---------- Supplied information

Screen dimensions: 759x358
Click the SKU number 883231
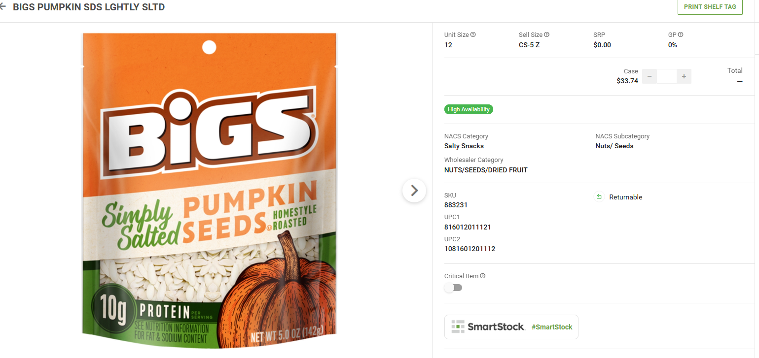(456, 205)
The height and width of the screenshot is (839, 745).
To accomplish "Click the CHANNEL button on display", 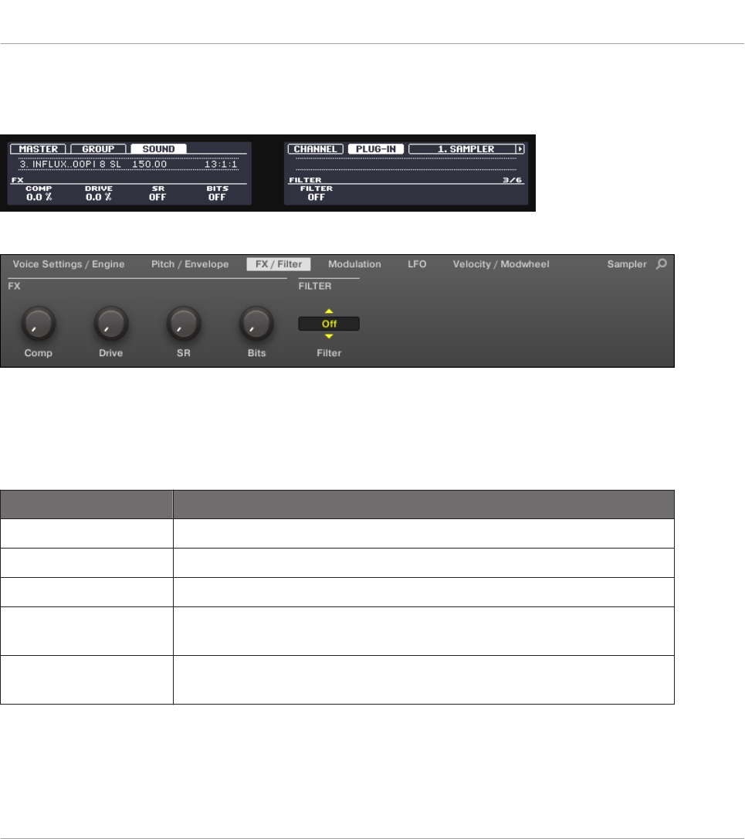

--------------------

▶ **Directions**: Copy the listing above word for word, leaving out the pictures.

▶ **Answer**:
Screen dimensions: 759x358
Click the SKU number 883231
(456, 205)
The height and width of the screenshot is (839, 745).
To accomplish "Click the CHANNEL button on display", 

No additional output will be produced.